GDPR & retention operations
Two distinct paths (example/src/lib/agent-retention.ts):
Self-service erasure — eraseAgentDataForUser(db, ownerId). One transaction that
cascades all of a user's agent data, orphan-free, ordered so run-keyed tables go
before the runs they reference: side-effect log → working log → notifications →
delivery attempts → surfaced findings → approvals → digest items → memory → runs. It
returns per-table delete counts. The user-facing entry point is the eraseMyAgentData
server function, which runs the cascade and writes an agent.gdpr.erase audit row with
the counts. (Deleting the whole account also erases everything — the FKs are
onDelete: "cascade"; this path is for "forget my assistant history" while the account
stays.)
Consent / opt-in. Autonomous (timer) monitoring is opt-in per user (§10):
getUserConsent / setUserConsent store the consent (with a timestamp) in
user.metadata.agentConsent, and the proactive-agent-tick cron skips any owner who
hasn't consented (skipped: "no-consent"). A manual tick is the user's own explicit
action, so it isn't gated. Operator note: if an agent isn't running for a user on the
timer, check their consent first — the /sandbox/agent page has a consent toggle.

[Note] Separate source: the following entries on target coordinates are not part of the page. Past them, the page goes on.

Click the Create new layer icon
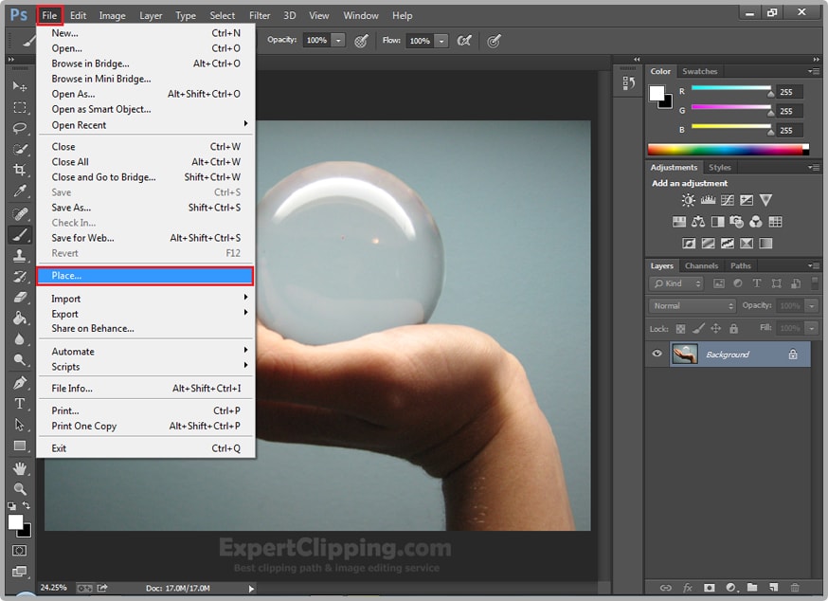 [774, 588]
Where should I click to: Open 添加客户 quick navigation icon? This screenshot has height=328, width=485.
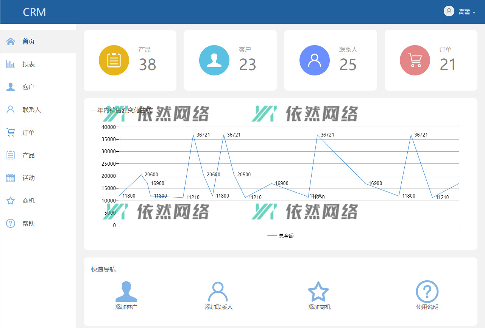(x=126, y=292)
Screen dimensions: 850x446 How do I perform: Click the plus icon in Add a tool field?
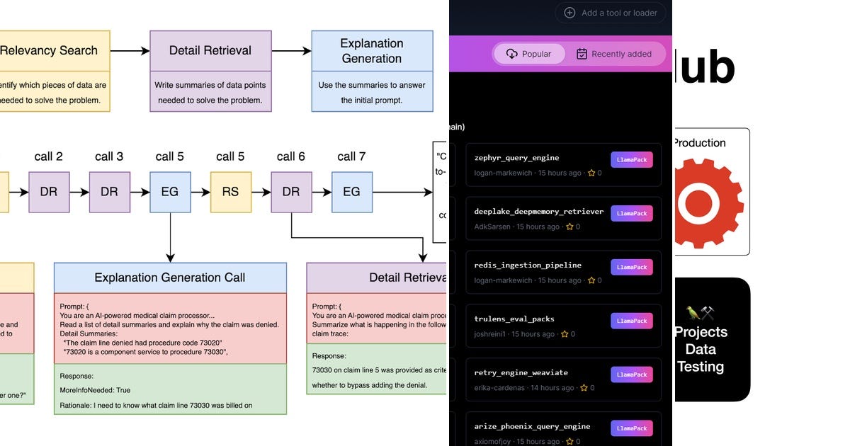(x=569, y=13)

Daily retention sweep — sweepAgentRetention. Run off-peak by the
agent-retention-tick cron (registerAgentCron, daily at 03:00). It ages out only
terminal/settled rows — never live ones, and never durable memory (memory has
no TTL by design; consolidation, not deletion, bounds its growth). Defaults, all
overridable via env without code:
| Data | Aged out when… | Default TTL | Env override |
|---|---|---|---|
| working log (scratch) | older than TTL | 7 days | AGENT_RETENTION_WORKING_LOG_DAYS |
agent_run (terminal) | older than TTL, not RUNNING/QUEUED | 90 days | AGENT_RETENTION_RUN_DAYS |
| notifications | older than TTL, status not unread | 90 days | AGENT_RETENTION_NOTIFICATION_DAYS |
| delivery attempts | older than TTL, status not pending | 30 days | AGENT_RETENTION_DELIVERY_DAYS |
| resolved findings | older than TTL, status resolved | 90 days | AGENT_RETENTION_RESOLVED_FINDING_DAYS |
The sweep is idempotent and safe to run repeatedly. It will never reap a RUNNING run
out from under a worker, an unread notification, a pending delivery retry, or an active
finding.
Service-level objectives (SLOs)
These are starting targets to agree with the team, not yet enforced thresholds.
They are framed around the guarantees the harness is built to provide (see
PROACTIVE_AGENT.md §9), and each maps to a signal above so it's measurable.
| Objective | Starting target | Measured by |
|---|---|---|
| Schedule adherence — a due check runs near its schedule | within 1× the base interval | gap between expected and actual tick time; proactive-agent-tick runs |
| No false "OK" — an unreachable source never reads as healthy | 0 false-OK | unreachable checks become degraded, never silent success (§6.1 invariant) |
| Duplicate-notification rate — the same thing isn't re-alerted | ≈ 0 | repeats of one dedupeKey; fusion_agent_notifications_total{disposition="delivered"} vs surfaced findings |
| Run latency — ticks finish well under their cap | p95 run duration < 30 s | fusion_agent_run_duration_seconds (the example caps a tick at 120 s) |
| Run success rate — most ticks succeed | ≥ 99% over a rolling window | fusion_agent_runs_total{state="SUCCEEDED"} ÷ total |
| No infinite poison loop — bad runs stop | 0 runs past the attempt cap | DEAD_LETTER count vs the retry cap; agent.alert.dead_letter |
| Delivery — a computed alert is never lost | effectively-once | agent.alert.delivery_failed backlog stays near zero; dead delivery rows |
| Erasure — a deletion leaves nothing behind | 0 orphaned rows | eraseAgentDataForUser counts vs the user's prior agentDataFootprint |
Note the harness targets effectively-once delivery (at-least-once transport + idempotent sinks), not exactly-once — true exactly-once isn't achievable across external systems, so the SLO is "no lost alert, no duplicate," not "exactly one attempt."